Rector of Myanmar Maritime University
- In office 2008–2013
- Preceded by: Thein Tun
- Succeeded by: Myat Lwin

Personal details
- Born: 1950 (age 75–76)
- Education: Rangoon Institute of Technology
- Occupation: Engineer; rector; Union Minister;

= Charlie Than =

Burmese politician

Charlie Than (ချာလီသန်း; born 1950) is the current Union Minister for Ministry of Industry of Myanmar. He is an engineer, retired rector and guest professor. He also served as chairman of Myanmar Engineering Council and patron of Federation of Myanmar Engineering Societies. He was appointed as Union Minister for Industry by SAC Chairman Min Aung Hlaing.

==Education==
Charlie Than was graduated with Mechanical Engineering from Rangoon Institute of Technology (RIT) which is now Yangon Technological University. Later he gained Master of Engineering (Marine) and PhD with Naval Architecture.

==Career==
===Civil service===
After graduated from RIT, he has served Irrawaddy Flotilla Company, the Inland Water Transport of the Ministry of Transport. Later he served as Engineer in Alone, Yadanabon and Dala Shipyards. In 1996, he was appointed as visiting Lecturer in Naval Architecture and Marine Engineering Department of Defence Services Technological Academy. Later, he became guest professor.

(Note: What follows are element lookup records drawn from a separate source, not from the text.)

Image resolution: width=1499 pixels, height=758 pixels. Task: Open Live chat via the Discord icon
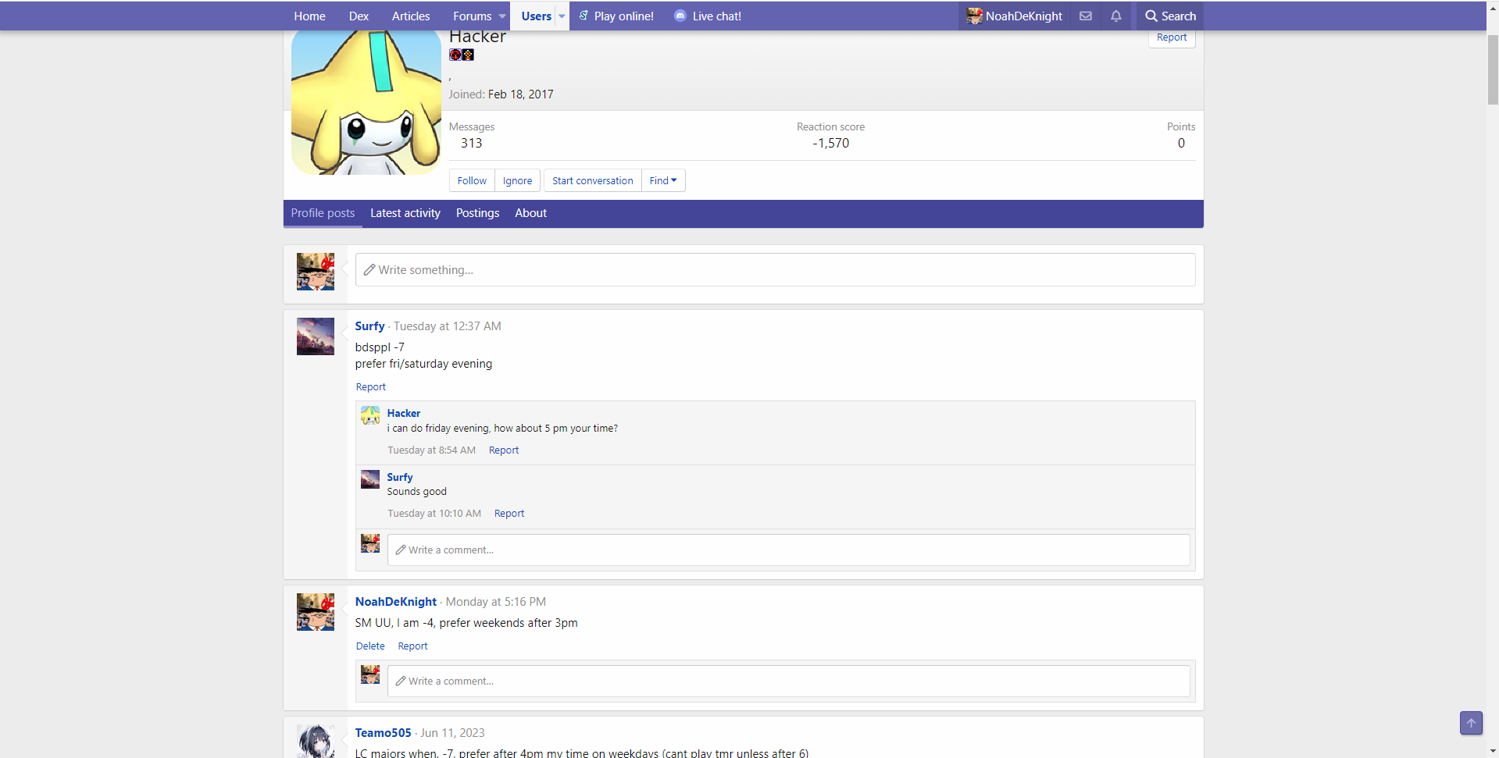pos(680,16)
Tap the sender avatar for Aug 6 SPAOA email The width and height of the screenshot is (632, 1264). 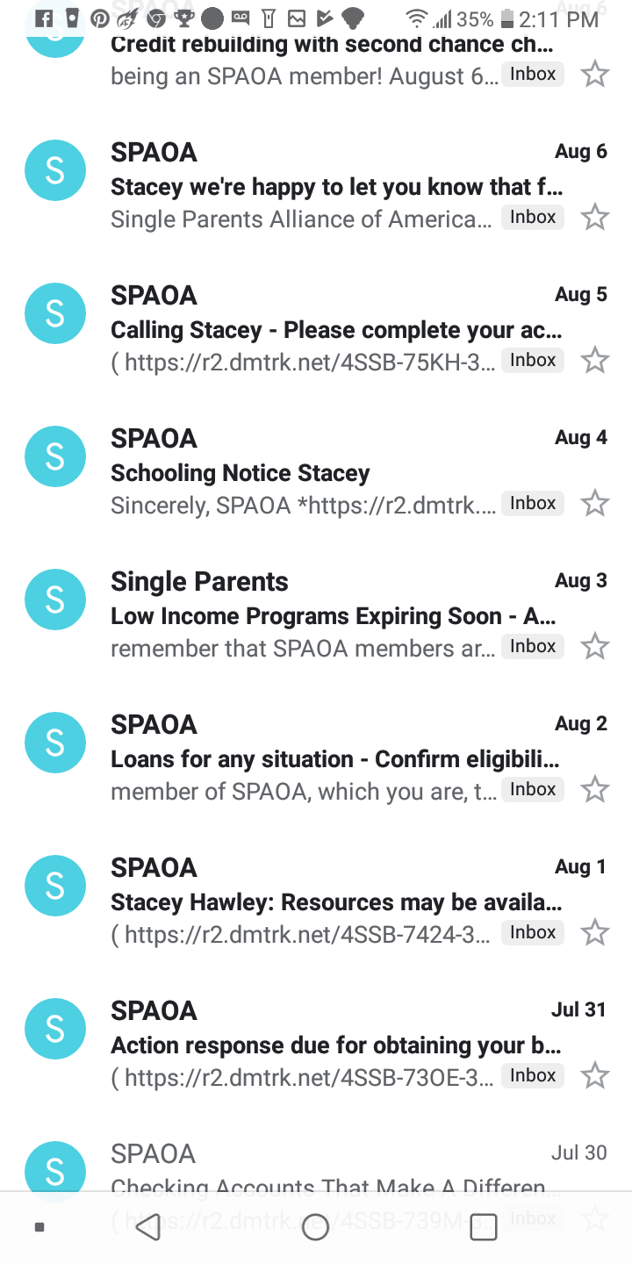click(x=55, y=170)
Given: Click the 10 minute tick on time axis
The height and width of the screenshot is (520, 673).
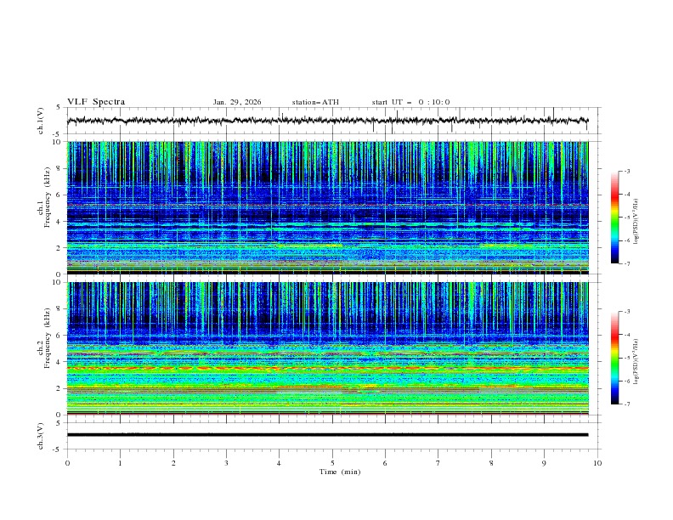Looking at the screenshot, I should click(597, 463).
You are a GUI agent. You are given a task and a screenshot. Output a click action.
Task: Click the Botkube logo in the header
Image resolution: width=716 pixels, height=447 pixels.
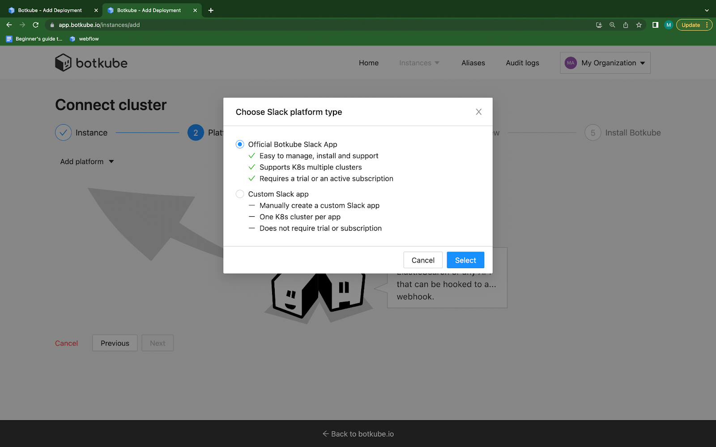click(91, 63)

In 2002, he became the pro - rector for academic affairs of the newly formed university, Myanmar Maritime University. It was one of the best universities in Myanmar with quality systems. In 2008, he was appointed as the Rector of that university. He retired from civil service in 2013.

After 2013, he served as the patron of Federation of Myanmar Engineering Societies. In 2019, he was elected as the chairman of Myanmar Engineering Council.

===Union Minister===
In 2019, after the resignation of Khin Maung Cho, Win Myint composed the Ministry of Industry and Ministry of Planning and Finance and formed Ministry of Planning, Finance and Industry (MOPFI). After 2021 coup, SAC separated MOPFI and formed again Ministry of Industry. Min Aung Hlaing appointed Charlie Than as the Union Minister for Industry on 22 May 2021.

In 2024, Than was sanctioned by Canada for his role in supplying aviation fuel and equipment to the Tatmadaw during the Myanmar civil war.